:: Work to be completed ::
Reproduce the entries so that every line matches the original exactly.

============

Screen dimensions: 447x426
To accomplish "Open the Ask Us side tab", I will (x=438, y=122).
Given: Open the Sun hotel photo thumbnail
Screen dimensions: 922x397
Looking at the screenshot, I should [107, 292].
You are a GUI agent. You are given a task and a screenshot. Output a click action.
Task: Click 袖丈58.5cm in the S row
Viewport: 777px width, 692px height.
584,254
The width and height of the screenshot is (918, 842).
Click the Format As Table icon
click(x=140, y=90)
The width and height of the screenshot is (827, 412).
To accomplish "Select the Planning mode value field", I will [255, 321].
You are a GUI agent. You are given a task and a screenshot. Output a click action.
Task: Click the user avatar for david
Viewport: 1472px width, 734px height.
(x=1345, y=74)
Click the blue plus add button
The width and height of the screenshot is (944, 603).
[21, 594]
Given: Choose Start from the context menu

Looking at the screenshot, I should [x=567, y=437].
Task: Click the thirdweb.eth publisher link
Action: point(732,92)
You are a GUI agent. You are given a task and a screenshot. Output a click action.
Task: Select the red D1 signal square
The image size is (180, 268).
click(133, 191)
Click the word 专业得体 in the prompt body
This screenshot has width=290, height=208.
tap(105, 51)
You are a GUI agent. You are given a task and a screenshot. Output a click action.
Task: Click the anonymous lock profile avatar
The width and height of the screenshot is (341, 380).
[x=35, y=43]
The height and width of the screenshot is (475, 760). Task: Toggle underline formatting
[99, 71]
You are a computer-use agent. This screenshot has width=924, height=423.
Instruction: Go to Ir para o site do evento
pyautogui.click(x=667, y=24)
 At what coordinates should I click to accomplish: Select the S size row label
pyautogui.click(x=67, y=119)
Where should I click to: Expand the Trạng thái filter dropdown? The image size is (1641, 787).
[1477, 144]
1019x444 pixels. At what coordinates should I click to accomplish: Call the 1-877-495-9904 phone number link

============

:: Answer to the problem ::
Screen dimensions: 447x426
To accomplish "Open the Ask Us side tab", I will (x=438, y=122).
Given: Open the Sun hotel photo thumbnail
Screen dimensions: 922x397
Looking at the screenshot, I should [107, 292].
You are a GUI agent. You are given a task and a screenshot. Output a click action.
Task: Click 袖丈58.5cm in the S row
Viewport: 777px width, 692px height.
584,254
The width and height of the screenshot is (918, 842).
Click the Format As Table icon
click(x=140, y=90)
The width and height of the screenshot is (827, 412).
To accomplish "Select the Planning mode value field", I will [255, 321].
You are a GUI agent. You are given a task and a screenshot. Output a click action.
Task: Click the user avatar for david
Viewport: 1472px width, 734px height.
(x=1345, y=74)
Click the blue plus add button
The width and height of the screenshot is (944, 603).
[21, 594]
Given: Choose Start from the context menu

Looking at the screenshot, I should [x=567, y=437].
Task: Click the thirdweb.eth publisher link
Action: point(732,92)
You are a GUI agent. You are given a task and a screenshot. Output a click action.
Task: Select the red D1 signal square
The image size is (180, 268).
click(133, 191)
Click the word 专业得体 in the prompt body
This screenshot has width=290, height=208.
tap(105, 51)
You are a GUI agent. You are given a task and a screenshot. Output a click action.
Task: Click the anonymous lock profile avatar
The width and height of the screenshot is (341, 380).
[x=35, y=43]
The height and width of the screenshot is (475, 760). Task: Toggle underline formatting
[99, 71]
You are a computer-use agent. This screenshot has width=924, height=423.
Instruction: Go to Ir para o site do evento
pyautogui.click(x=667, y=24)
 At what coordinates should I click to accomplish: Select the S size row label
pyautogui.click(x=67, y=119)
Where should I click to: Expand the Trạng thái filter dropdown? The image size is (1641, 787).
[1477, 144]
1019x444 pixels. At what coordinates should I click to accomplish: Call the 1-877-495-9904 phone number link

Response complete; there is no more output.